Seorang pria berinisial TWS (29) ditangkap setelah diduga menjadi kurir sekaligus perantara distribusi sabu dengan menggunakan metode ranjau, sistem yang dirancang untuk memutus kontak langsung antara penjual dan pembeli demi menghindari pantauan aparat penegak hukum.

Pengungkapan kasus tersebut dipaparkan dalam konferensi pers di Aula Wicaksana Laghawa Polres Pelabuhan Tanjung Perak, Selasa (14/7/2026).

Perkara itu tercatat dalam Laporan Polisi Nomor LP/A/330/VII/2026/SPKT.Satresnarkobae/Polres Pelabuhan Tanjung Perak/Polda Jawa Timur tertanggal 1 Juli 2026.

TWS ditangkap pada Rabu (1/7/2026) sekitar pukul 22.00 WIB di sebuah rumah di kawasan Jalan Sidosermo, Surabaya.

Saat diamankan, petugas menemukan sejumlah barang bukti yang menguatkan dugaan keterlibatan tersangka dalam jaringan peredaran sabu yang dikendalikan seorang bandar berinisial King. Hingga kini, King telah ditetapkan sebagai daftar pencarian orang (DPO).

Kasatnarkoba Polres Pelabuhan Tanjung Perak AKP Adik Agus Putrawan, menjelaskan hasil penyelidikan menunjukkan seluruh narkotika yang dikuasai tersangka berasal dari King.

“Tersangka berperan sebagai kurir sekaligus perantara. Ia menerima perintah dari bandar berinisial King untuk mengambil paket sabu, kemudian meletakkannya kembali di titik-titik tertentu menggunakan sistem ranjau agar dapat diambil oleh pembeli tanpa terjadi pertemuan langsung,” ujar AKP Adik Agus Putrawan.

Menurut dia, metode ranjau masih menjadi salah satu pola yang kerap digunakan jaringan narkotika karena dinilai mampu meminimalkan risiko identitas pengedar maupun pembeli terungkap.

Dalam praktiknya, transaksi dilakukan melalui komunikasi daring, sedangkan penyerahan barang dilakukan dengan cara menyembunyikan paket di lokasi yang telah disepakati.

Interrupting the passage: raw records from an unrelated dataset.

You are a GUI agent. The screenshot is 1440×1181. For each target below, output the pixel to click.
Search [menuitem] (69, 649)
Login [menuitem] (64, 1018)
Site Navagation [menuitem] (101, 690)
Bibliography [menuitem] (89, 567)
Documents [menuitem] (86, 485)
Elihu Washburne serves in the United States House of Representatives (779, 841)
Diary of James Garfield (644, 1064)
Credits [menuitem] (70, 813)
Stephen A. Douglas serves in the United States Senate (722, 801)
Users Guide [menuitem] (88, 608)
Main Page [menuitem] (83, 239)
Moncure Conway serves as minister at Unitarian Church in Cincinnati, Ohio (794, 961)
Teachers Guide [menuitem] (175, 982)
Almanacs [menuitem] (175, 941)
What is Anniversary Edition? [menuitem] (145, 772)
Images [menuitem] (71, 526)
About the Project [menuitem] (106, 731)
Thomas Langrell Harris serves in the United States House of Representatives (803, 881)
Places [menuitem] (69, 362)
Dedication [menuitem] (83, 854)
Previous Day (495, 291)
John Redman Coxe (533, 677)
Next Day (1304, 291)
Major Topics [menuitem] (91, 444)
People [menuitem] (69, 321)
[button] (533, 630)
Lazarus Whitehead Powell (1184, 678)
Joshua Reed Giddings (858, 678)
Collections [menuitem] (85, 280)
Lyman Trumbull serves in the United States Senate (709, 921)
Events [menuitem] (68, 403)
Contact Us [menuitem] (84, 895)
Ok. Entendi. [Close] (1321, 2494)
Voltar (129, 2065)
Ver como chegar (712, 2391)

Hasil pemeriksaan mengungkap TWS menerima instruksi dari King melalui aplikasi komunikasi Zangi.

Dari aplikasi tersebut, tersangka diperintahkan mengambil 12 paket sabu yang sebelumnya telah diletakkan di kawasan Bratang, Surabaya.

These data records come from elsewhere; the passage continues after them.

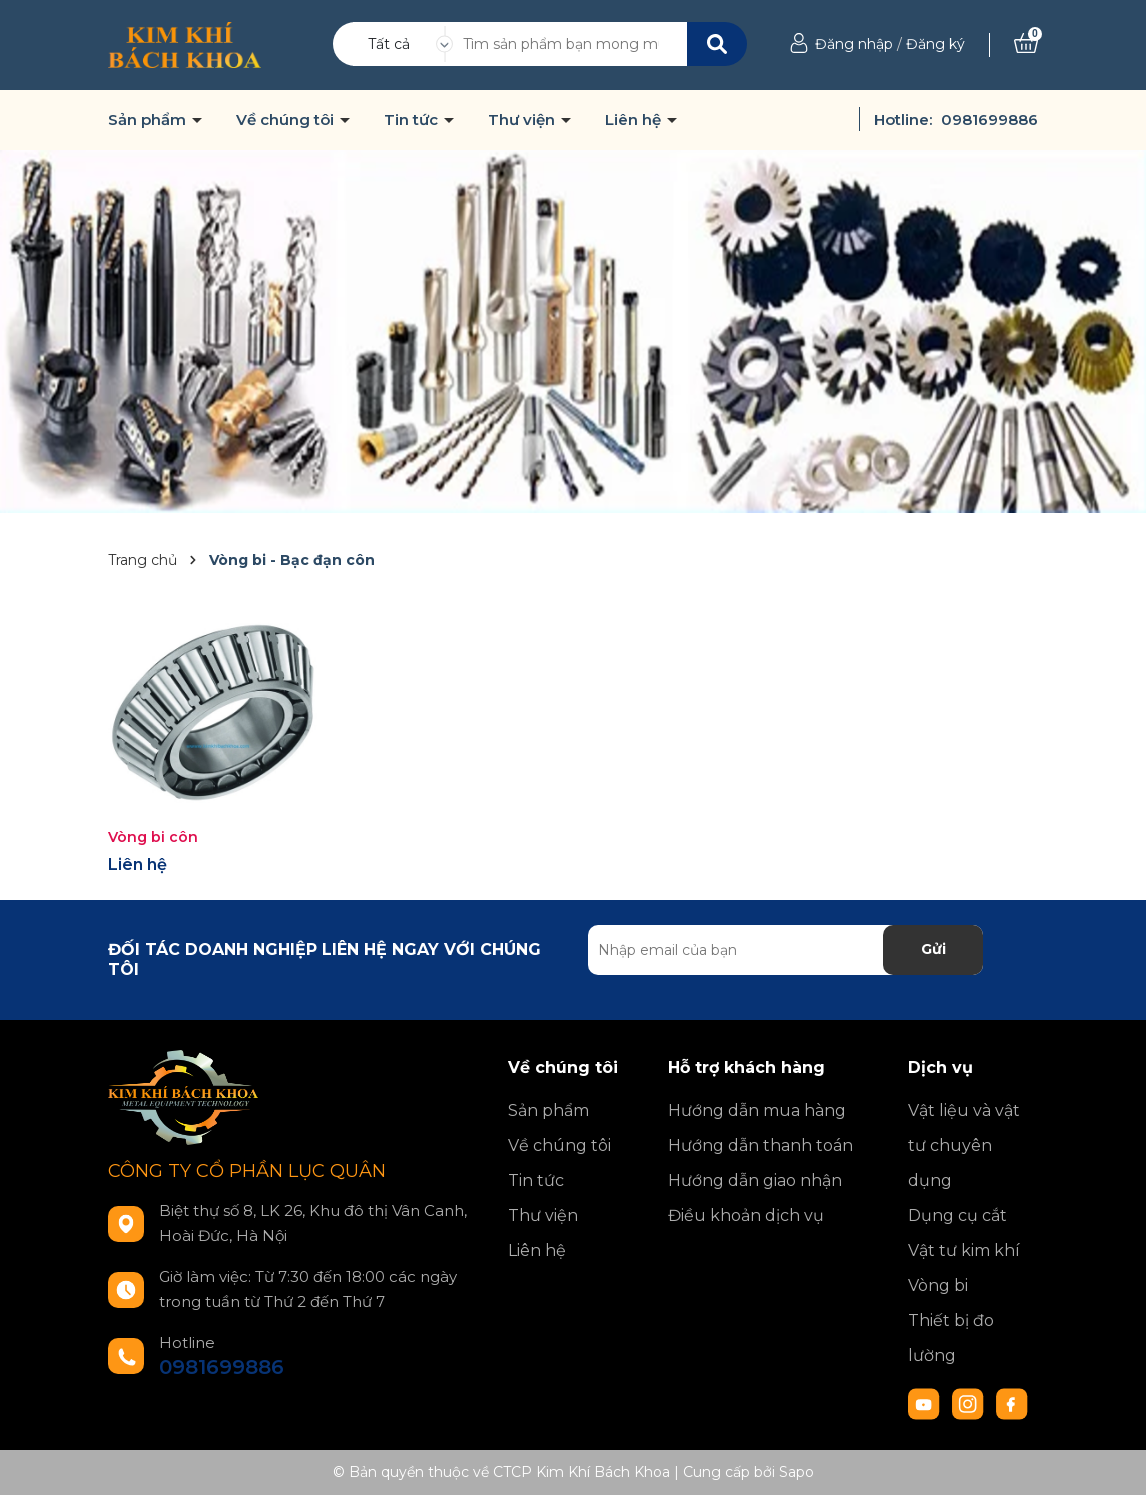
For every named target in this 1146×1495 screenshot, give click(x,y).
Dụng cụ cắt (957, 1215)
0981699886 (989, 119)
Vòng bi (938, 1285)
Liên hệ (635, 120)
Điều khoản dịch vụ (746, 1215)
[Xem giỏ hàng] (1026, 44)
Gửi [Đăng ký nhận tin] (933, 949)
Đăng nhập (854, 44)
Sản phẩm (149, 120)
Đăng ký (935, 44)
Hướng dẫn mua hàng (757, 1110)
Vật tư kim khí (964, 1250)
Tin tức (413, 120)
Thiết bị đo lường (951, 1338)
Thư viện (523, 120)
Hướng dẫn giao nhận (755, 1180)
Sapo (796, 1472)
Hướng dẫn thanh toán (760, 1145)
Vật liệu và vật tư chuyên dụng (964, 1145)
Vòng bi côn (153, 837)
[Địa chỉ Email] (785, 950)
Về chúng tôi (287, 120)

Dua paket diberikan kepada TWS sebagai imbalan untuk dikonsumsi sendiri. Sementara 10 paket lainnya diperintahkan untuk diranjau kembali di sejumlah lokasi berbeda, antara lain di kawasan Jalan Jemursari, Jalan Margorejo, Jalan Pucang, dan Jalan Deltasari.

Sebelum seluruh paket itu sempat diambil oleh para pemesan, tim Satresnarkoba Polres Pelabuhan Tanjung Perak lebih dahulu melakukan penyergapan.

Tersangka berhasil diamankan bersama seluruh barang bukti sehingga distribusi sabu tersebut gagal beredar di masyarakat.

“Tindakan cepat anggota di lapangan berhasil menggagalkan penyebaran seluruh paket sabu yang telah disiapkan untuk diedarkan. Kami terus mengembangkan penyelidikan guna mengungkap jaringan di atasnya,” kata AKP Adik Agus Putrawan.

Di hadapan penyidik, TWS mengaku memperoleh upah Rp20 ribu untuk setiap paket sabu yang berhasil diletakkan sesuai instruksi bandar. Selain menerima bayaran tunai, ia juga memperoleh sabu secara cuma-cuma sebagai bentuk kompensasi atas perannya dalam jaringan tersebut.

Penyidik juga mengungkap TWS merupakan residivis kasus narkotika. Pada 2023, ia pernah menjalani hukuman penjara selama dua tahun enam bulan dalam perkara serupa di Lapas Madiun Baru. Setelah bebas, ia kembali terlibat dalam jaringan peredaran sabu dengan alasan tekanan ekonomi.

“Tersangka mengaku kembali melakukan perbuatan tersebut karena alasan ekonomi. Namun apa pun alasannya, peredaran narkotika merupakan tindak pidana serius yang akan kami tindak secara tegas,” tegas AKP Adik Agus Putrawan.

Dari tangan tersangka, polisi menyita 12 klip plastik berisi narkotika jenis sabu dengan berat bruto sekitar 12,18 gram, satu kotak telepon seluler, serta satu unit telepon genggam yang diduga digunakan sebagai sarana komunikasi dengan bandar.

Atas perbuatannya, TWS dipersangkakan melanggar Pasal 114 ayat (2) Undang-Undang Nomor 35 Tahun 2009 tentang Narkotika sebagaimana telah disesuaikan melalui Undang-Undang Nomor 1 Tahun 2026 tentang Penyesuaian Pidana atau Pasal 609 ayat (2) huruf a Undang-Undang Nomor 1 Tahun 2023 tentang Kitab Undang-Undang Hukum Pidana juncto Undang-Undang Nomor 1 Tahun 2026.

Saat ini penyidik masih mendalami keterangan tersangka untuk menelusuri alur distribusi dan pola komunikasi dalam jaringan tersebut.

Pengejaran terhadap King sebagai pengendali utama terus dilakukan melalui pengembangan penyidikan dan koordinasi dengan sejumlah satuan kepolisian guna mengungkap jaringan peredaran narkotika yang lebih luas.